_TEXTE FOURNI:_
Selon un rapport récent du programme SAPAA de la FAO[1], les « dépenses publiques en soutien à l’agriculture et l’alimentation », au Sénégal, ont augmenté d’environ 75 % entre 2010 et 2015. Elles représentaient 24 % du budget total du pays en 2015.
Cette performance est spectaculaire, mais elle ne nous dit rien sur l’adéquation entre le taux de dépenses publiques dédié à l’agriculture et les besoins réels de soutien du secteur. Le niveau actuel des dépenses publiques en faveur de l’agriculture et de l’alimentation, au Sénégal, est-il satisfaisant ou devrait-il encore augmenter ?
Une première réponse à cette question est donnée par la comparaison avec l’objectif de Maputo, fixé en 2003 par les chefs d’Etat et de gouvernement africains et repris dans la déclaration de Malabo en 2014. Cet objectif consiste à allouer au moins 10 % des budgets nationaux à « des politiques saines de développement agricole et rural ». Le Sénégal fait partie du petit groupe de bons élèves qui respectent et même dépassent largement le taux cible établi à Maputo.
Cependant, relèvent les auteurs d’une étude publiée conjointement par la Banque mondiale et l’Agence française de développement[2], cet objectif a été fixé de manière relativement arbitraire, en s’inspirant du fait que les pays d’Asie du Sud et de l’Est qui ont connu leurs meilleures périodes de croissance agricole pendant la période de la « Révolution verte », dans les années 1960-1970, affectaient en moyenne, à cette époque, 10 % de leurs dépenses publiques totales à l’agriculture. Dans les années 1990, les pays d’Afrique subsaharienne consacraient en moyenne seulement 6 % de leur budget à l’agriculture. Les décideurs politiques ont donc considéré qu’afficher un taux cible de 10 % créerait un élan favorable et permettrait à l’Afrique de faire décoller son agriculture, comme l’Asie l’avait fait en son temps.

Données extraites:
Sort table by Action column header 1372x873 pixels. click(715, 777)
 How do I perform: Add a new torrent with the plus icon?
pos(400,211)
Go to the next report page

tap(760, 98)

_CONSIGNES À SUIVRE:_
1. Résumez en deux phrases le texte sur les dépenses agricoles au Sénégal.
2. Poursuivez le texte sur les dépenses agricoles au Sénégal après sa dernière phrase.

_RÉPONSES ATTENDUES:_
1. D'après un rapport du programme SAPAA de la FAO, les dépenses publiques en soutien à l'agriculture et à l'alimentation au Sénégal ont augmenté d'environ 75 % entre 2010 et 2015 et représentaient 24 % du budget total en 2015, ce qui dépasse largement l'objectif de Maputo de 10 %. Cet objectif a toutefois été fixé de manière relativement arbitraire, sur le modèle des pays d'Asie du Sud et de l'Est qui consacraient en moyenne 10 % de leurs dépenses publiques à l'agriculture pendant la « Révolution verte ».

2.
En réalité, quelle proportion du budget public, au Sénégal comme dans les autres pays, faut-il affecter à l’agriculture ? Selon les auteurs de l’étude, la réponse à cette question est simple en théorie, mais difficile à mettre en œuvre en pratique. Simple en théorie, parce que les dépenses entre l’agriculture et les autres secteurs doivent être réparties de sorte à maximiser le « bien-être » collectif (tel que le définissent les économistes) : si un dollar investi par l’Etat dans l’agriculture « rapporte » à la collectivité plus qu’un dollar investi dans un autre secteur, l’agriculture doit être prioritaire sur le plan budgétaire. Dans la pratique, cependant, la détermination du niveau optimal du budget agricole n’est pas aisée, car il dépend de coefficients d’élasticité[3] qui ne sont généralement pas connus. Il faut donc définir des indicateurs simples et le moins biaisés possible. Fixer un objectif de dépenses agricoles identique pour tous les pays (10 % ou autre) n’a guère de sens dans la mesure où l’on ne tient pas compte de la part de l’agriculture dans le produit intérieur brut, très variable selon les pays, et donc de l’impact différent qu’une augmentation des dépenses agricoles peut avoir sur le bien-être collectif. Pour estimer le sous-investissement ou le surinvestissement des Etats dans l’agriculture, les auteurs de l’étude proposent de calculer un « indice d’orientation agricole » (Agriculture Orientation Index), égal à la part de l’agriculture dans les dépenses publiques totales divisée par la part de l’agriculture dans le PIB. Un IOA inférieur à 1 est le signe d’un sous-investissement public dans l’agriculture. Or, sur les 47 pays africains étudiés en 2014, 31 avaient un IOA égal en moyenne à 0,3. Le Sénégal était légèrement au-dessus de la moyenne, avec un IOA d’environ 0,5. Cet indicateur est imparfait, car rien ne justifie de répartir les dépenses publiques exactement en proportion de la contribution de chaque secteur au PIB : bien d’autres facteurs entrent en jeu[4]. Cependant, soulignent les chercheurs, une déviation importante entre les deux paramètres - la part des dépenses publiques dédiée à l’agriculture vs la part de ce secteur dans le PIB - doit alerter les décideurs politiques.
Si l’on s’appuie sur l’IOA, il serait donc légitime que la plupart des pays d’Afrique subsaharienne, y compris le Sénégal, accroissent fortement la part des dépenses publiques consacrée à l’agriculture. Notons que l’indicateur SAPAA cité plus haut est une balise utile mais imparfaite du niveau de ces dépenses. En effet, il surestime la part dédiée à la production agricole, car il inclut des dépenses budgétaires en faveur des consommateurs de produits alimentaires et des programmes de développement rural[5].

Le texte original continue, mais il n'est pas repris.